びっくりレポート

 タカコ・グレッグが日本を離れてから、日々のできごとや見たこと聞いたことを、みんなにレポートします。お楽しみに!


びっくりレポート028号

11月12日(木) 曇りのち雨/27℃

 いつもゴーっという音がしています。

 高さ5メートルもあろうかという大波が、さんご礁に当たって砕け、ごうごうたるうなりを上げているのです。ザアッーという泡立つような連続音の間に、地面を揺るがすような低い地響きが混じります。

 太平洋を何千キロにも渡って、東からの貿易風に吹き送られてきた大きなうねりは、島の東側の海岸線にせり出したさんご礁に砕け散ります。

 岸から数百メートルの場所で、波頭が白く泡立って崩れるのが見えます。紺色の水が、数千メートルに急激に落ち込むその先の海の深さを感じさせます。

 まだ暗い午前5時半ごろから、別の音がし始めます。自分を守るために木の上で眠っているニワトリたちが、一斉に木の上からときの声を上げるのです。薄暗い空に向かって力いっぱいに「コケコッコー」と鳴きあいます。

 かさかさと、乾いた音を出すのは、犬、ネコ、そして地面に降りたニワトリたちです。さんごのかけらを敷き詰めた地面は、どんなに軽いいきものでもその上をあるくとさんごのかけら同士がこすれあって音を出すのです。

 カッカッカとさんごのかけらをけ飛ばしながら歩いているのはニワトリ、静かに一歩一歩あるいているのはネコでしょう。

 さわさわと風が出てきました。

 村の天を覆っているヤシの葉が大きくしなって、ざわざわと騒ぎ立てます。長さ5メートルもある大きなヤシの葉が、その深い切れ込みでできたさらに小さな一枚一枚の鋭い葉をびりびりと震えさせ、村中がその葉擦れの音に包まれるのです。まるで雨が降り始めたかのような音です。

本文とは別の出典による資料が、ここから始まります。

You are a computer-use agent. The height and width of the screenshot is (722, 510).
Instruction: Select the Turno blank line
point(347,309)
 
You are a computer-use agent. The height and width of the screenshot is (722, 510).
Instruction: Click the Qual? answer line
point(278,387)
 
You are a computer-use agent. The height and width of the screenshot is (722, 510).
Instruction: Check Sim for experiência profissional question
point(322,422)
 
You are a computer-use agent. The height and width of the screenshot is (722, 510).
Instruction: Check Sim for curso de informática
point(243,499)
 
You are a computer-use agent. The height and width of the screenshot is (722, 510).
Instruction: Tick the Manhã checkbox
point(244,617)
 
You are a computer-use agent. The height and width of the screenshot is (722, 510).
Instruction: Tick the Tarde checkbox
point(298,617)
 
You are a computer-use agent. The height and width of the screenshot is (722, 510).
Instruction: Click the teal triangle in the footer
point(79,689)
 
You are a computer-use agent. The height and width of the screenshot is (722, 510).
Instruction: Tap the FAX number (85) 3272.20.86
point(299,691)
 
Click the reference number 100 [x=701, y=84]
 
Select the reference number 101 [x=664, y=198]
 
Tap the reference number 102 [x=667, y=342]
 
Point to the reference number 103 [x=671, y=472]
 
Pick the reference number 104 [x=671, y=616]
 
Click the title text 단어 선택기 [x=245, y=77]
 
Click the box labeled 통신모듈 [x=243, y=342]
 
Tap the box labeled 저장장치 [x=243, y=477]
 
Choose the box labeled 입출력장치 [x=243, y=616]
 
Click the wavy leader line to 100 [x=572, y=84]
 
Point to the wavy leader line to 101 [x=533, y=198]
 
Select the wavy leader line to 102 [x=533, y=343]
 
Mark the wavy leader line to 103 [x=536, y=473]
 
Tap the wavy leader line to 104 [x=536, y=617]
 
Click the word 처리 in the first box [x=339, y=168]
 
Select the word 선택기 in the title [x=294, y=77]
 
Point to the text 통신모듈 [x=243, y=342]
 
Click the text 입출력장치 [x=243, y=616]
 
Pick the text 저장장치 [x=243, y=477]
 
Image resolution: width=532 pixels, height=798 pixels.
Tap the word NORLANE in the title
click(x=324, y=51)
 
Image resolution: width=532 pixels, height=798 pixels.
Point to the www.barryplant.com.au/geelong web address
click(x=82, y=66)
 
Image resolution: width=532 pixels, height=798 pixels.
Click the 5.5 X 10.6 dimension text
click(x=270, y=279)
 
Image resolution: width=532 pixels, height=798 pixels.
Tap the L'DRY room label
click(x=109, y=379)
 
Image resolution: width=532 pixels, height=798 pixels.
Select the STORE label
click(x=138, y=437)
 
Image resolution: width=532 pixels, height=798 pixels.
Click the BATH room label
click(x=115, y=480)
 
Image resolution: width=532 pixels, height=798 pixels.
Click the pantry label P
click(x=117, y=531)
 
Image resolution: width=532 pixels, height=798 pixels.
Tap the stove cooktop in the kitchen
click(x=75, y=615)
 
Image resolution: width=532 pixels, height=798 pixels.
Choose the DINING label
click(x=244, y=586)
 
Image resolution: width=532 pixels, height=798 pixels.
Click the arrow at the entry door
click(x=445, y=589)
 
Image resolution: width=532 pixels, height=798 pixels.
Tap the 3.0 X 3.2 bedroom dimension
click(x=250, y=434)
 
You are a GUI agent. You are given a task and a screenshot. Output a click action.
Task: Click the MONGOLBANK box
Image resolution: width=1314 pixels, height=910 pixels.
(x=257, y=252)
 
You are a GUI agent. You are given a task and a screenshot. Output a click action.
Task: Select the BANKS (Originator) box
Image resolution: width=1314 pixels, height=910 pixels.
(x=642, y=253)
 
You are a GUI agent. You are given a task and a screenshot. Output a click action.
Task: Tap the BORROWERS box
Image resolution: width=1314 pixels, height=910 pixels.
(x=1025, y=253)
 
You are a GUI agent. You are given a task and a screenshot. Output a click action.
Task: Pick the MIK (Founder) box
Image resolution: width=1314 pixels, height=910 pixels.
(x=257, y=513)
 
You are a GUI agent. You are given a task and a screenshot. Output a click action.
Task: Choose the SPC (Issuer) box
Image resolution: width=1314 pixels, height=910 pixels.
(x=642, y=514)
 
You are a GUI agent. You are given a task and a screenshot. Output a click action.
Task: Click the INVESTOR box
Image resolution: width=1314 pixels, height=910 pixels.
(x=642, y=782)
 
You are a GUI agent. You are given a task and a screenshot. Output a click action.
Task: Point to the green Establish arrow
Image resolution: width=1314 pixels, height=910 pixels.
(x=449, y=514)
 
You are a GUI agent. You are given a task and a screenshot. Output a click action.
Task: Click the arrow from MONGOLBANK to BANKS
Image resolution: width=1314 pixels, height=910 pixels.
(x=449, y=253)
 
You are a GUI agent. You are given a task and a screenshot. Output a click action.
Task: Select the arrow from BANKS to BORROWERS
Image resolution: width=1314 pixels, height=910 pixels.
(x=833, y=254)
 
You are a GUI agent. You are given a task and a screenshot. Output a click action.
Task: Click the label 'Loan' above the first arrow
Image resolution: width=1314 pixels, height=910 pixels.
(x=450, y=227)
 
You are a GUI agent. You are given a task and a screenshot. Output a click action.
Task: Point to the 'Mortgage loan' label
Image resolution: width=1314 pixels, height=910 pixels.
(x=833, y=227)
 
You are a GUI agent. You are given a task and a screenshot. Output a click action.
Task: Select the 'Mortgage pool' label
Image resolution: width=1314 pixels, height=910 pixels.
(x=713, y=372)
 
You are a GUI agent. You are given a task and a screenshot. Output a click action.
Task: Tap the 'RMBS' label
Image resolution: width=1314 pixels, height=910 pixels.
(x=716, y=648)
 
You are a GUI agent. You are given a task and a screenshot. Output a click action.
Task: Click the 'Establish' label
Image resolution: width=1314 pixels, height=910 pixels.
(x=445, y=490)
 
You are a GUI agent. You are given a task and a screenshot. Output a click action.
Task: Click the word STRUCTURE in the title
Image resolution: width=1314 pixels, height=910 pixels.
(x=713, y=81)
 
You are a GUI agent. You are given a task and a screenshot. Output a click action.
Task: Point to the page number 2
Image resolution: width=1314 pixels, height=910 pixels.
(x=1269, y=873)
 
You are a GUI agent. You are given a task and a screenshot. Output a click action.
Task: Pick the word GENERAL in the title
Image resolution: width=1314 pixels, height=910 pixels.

 一家のおばあさんであるフォースティーナの声がします。

 白い煙が上がって、朝の食事の用意が始ったようです。旧日本軍の残したトロッコのレールを2本渡して、その下でココヤシの芽のさやを燃やします。乾かしたさやは、最高の焚き付けになるのです。真っ黒になったやかんをかけて、湯を沸かします。アメリカの信託統治を受けているときに覚えたコーヒーが、彼らの朝にはかかせないのです。

 子どもの泣き声がし、浜辺におかあさんと一緒に水浴びにいった子供が、かけ戻ってきます。裏のバナナの林の影にある井戸で、塩水を洗い流すザアーッという音がします。空には、真っ白な雲が朝日に照らされて黄金色に輝いています。朝日が村の家々も照らし始めました。パパイアの木の緑色の葉が、真っ青な空に揺れています。

 潮と風の音に包まれて、島の一日がはじまります。